Pentecost: Receiving the Spirit of the Son Reply

By Fr José LaBoy, LC

The Easter season ends with the celebration of the Solemnity of Pentecost. Even though it is an ending of a liturgical period, the mystery itself marks a beginning: the life and mission of the Church.

Pentecost is the apex of the Paschal mystery, since Christ makes it very clear that the goal of his “going away” (his death, Resurrection and Ascension) is to send the Holy Spirit. This is what we find Jesus saying in the last Supper discourse: “But I tell you the truth, it is better for you that I go. For if I do not go, the Advocate will not come to you.
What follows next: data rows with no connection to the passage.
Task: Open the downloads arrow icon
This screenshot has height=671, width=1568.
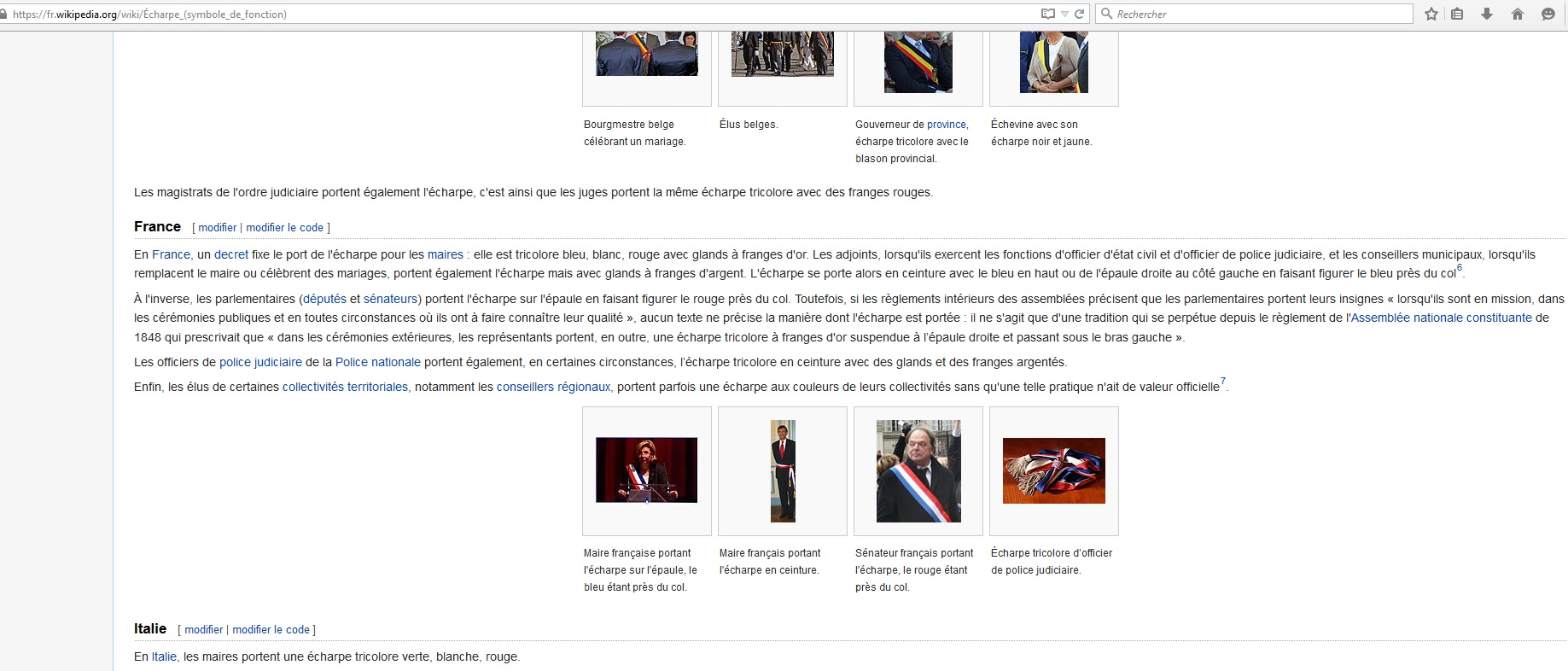Action: point(1487,14)
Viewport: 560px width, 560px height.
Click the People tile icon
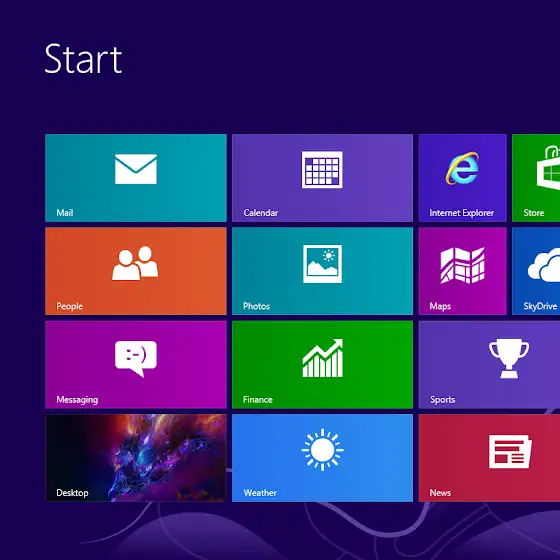135,263
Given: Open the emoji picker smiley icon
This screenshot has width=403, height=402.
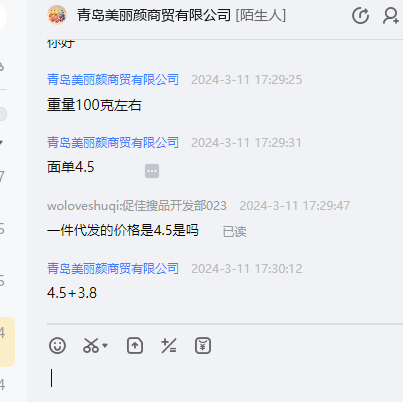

But if I go, I will send him to you.” (Jn 16:7)

It is not enough, though, to consider the mystery of Pentecost in the light of the Paschal mystery. It is necessary to see it in the light of God’s plan of salvation. St. Paul, tells us in his Letter to the Ephesians that God, the Father or our Lord Jesus Christ “in love, destined us for adoption to himself through Jesus Christ.” God the Son became man so that we might become children of God.

The mystery of the Incarnation is the underlying mystery of all the mysteries of Christ. Therefore to better understand the mystery of Pentecost we need to see it’s relation to the Incarnation. In his Letter to the Galatians, St. Paul explains: “When the fullness of time had come, God sent his Son born of a woman, born under the law, so that we might receive adoption. As proof that you are children, God sent the Spirit of his Son into our hearts crying ‘Abba, Father!’ So you are no longer a slave but a child, and if a child than also an heir, through God.” (Gal 4:4-7)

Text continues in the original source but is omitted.